FX optimistic about new series
Net shooting six projects this year, Landgraf saysFX chief John Landgraf said the network is developing more pilots than ever and expects to make decisions in the coming weeks that will help replace vacancies left by "The Shield" and "Nip/Tuck."
"We have in production more pilots than at any time in our history," Landgraf told critics Friday at the TCA press tour, noting there are six projects being shot this year.

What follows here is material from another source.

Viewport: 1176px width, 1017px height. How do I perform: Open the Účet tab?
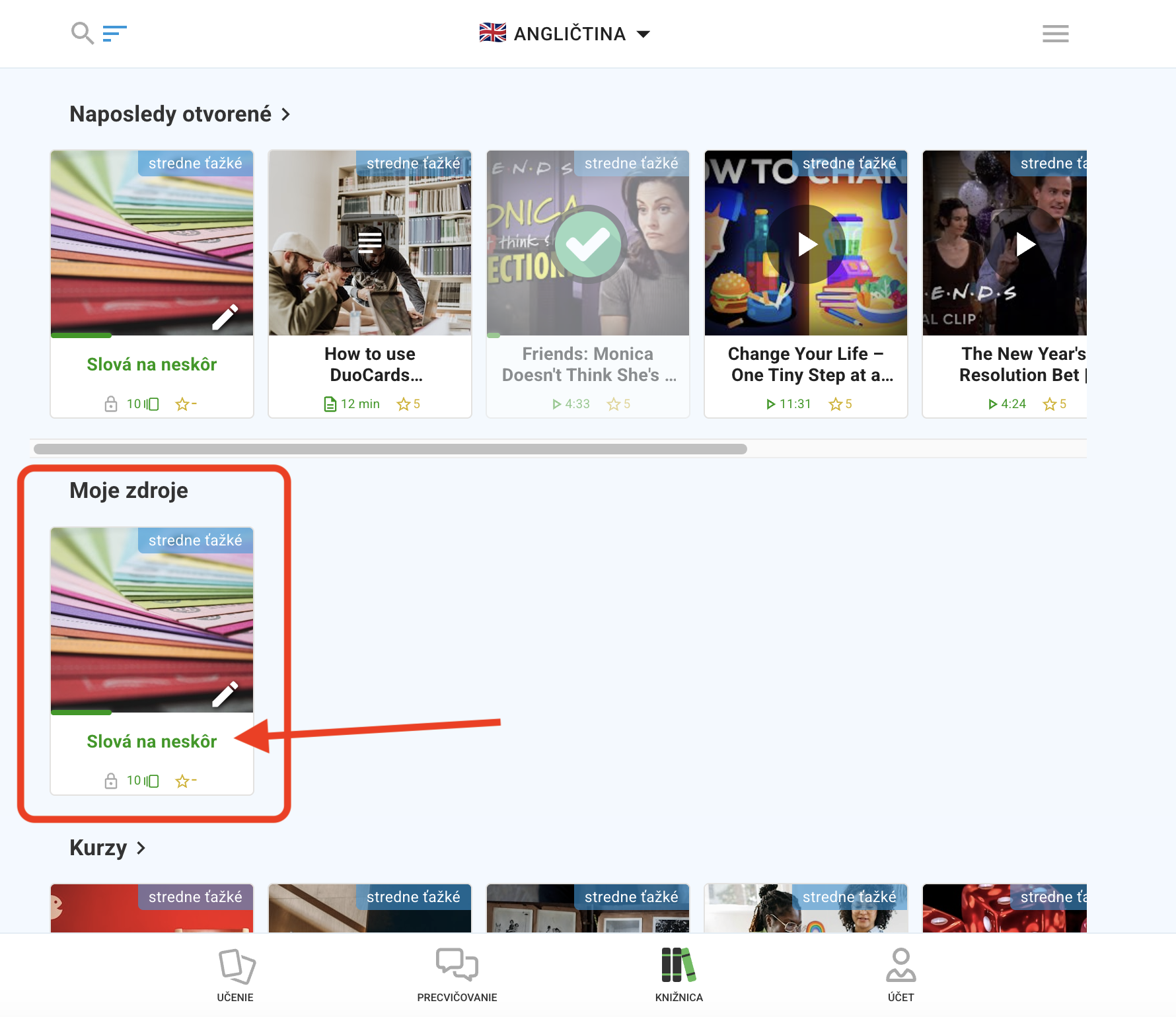click(x=900, y=975)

They include a low-budget comedy with Louis C.K.; the hourlong comedy "Terriers" from "The Shield" creator Shawn Ryan and "Ocean's Eleven" writer Ted Griffin; and Phillip Noyce's drama "Lights Out." Along with the promising just-greenlighted "Lawman," starring Timothy Olyphant as a modern-day U.S. marshal, Landgraf hopes to create a new wave of edgy, adult fare at a time when more cable networks than ever are competing to launch grown-up dramas.
"It's flattering, in a way that every network has chased after the strategy pioneered by FX," Landgraf said, noting efforts by AMC and USA. "We will continue to try and take big risks and continue to make shows for adults."

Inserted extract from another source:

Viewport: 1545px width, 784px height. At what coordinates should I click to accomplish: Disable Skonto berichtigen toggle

When one critic suggested AMC had surpassed FX as the hub for darker, adult-oriented scripted programming, Landgraf said, "Well, we now know how HBO feels."
But Landgraf pointed out that AMC and Showtime will be challenged to continue to develop significant amounts of quality programming while maintaining the presumably growing budgets of successful veterans. By losing such older veterans as "Shield" and "Nip/Tuck," "to me that represents an opportunity to have an active development slate."

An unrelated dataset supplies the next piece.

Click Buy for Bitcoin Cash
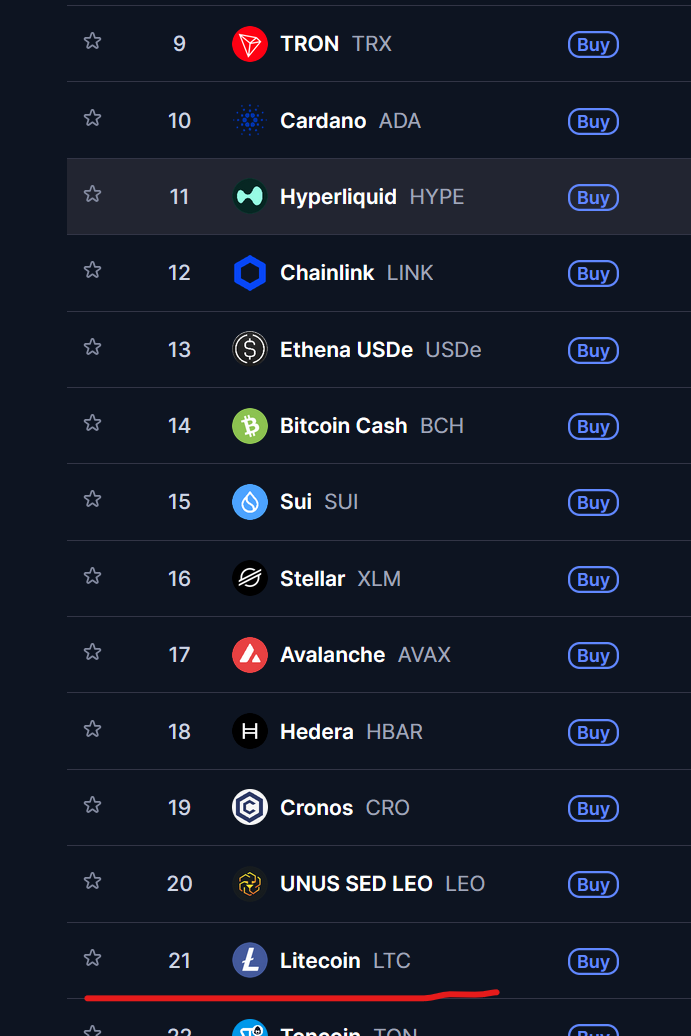(593, 427)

A couple critics took issue with FX's violence and wondered whether the network -- in an effort to stay on brand -- might be missing out on quality projects. FX has never aired a series that wasn't TVMA.
"Violence is not a part of our business plan," Landgraf said, pointing to "The Riches." "We're not rejecting programming because it's not violent or sexual. If we had programming that wasn't TVMA that was on brand, we'd absolutely make it."
That said, "you have to be who you are," he added.
Also, with regard to the struggling "Damages," Landgraf said he was unhappy with the numbers for the acclaimed series.
"I was plainly disappointed with the ratings last year," he said. "It's a really demanding show. That type of programming doesn't suit the current programing environment. Viewers are more interested in dating than marriage."
When asked about Landgraf's comments, showrunner Todd Kessler said, "We'd love for more people to be watching the show. We don't try to second guess what may get more ratings."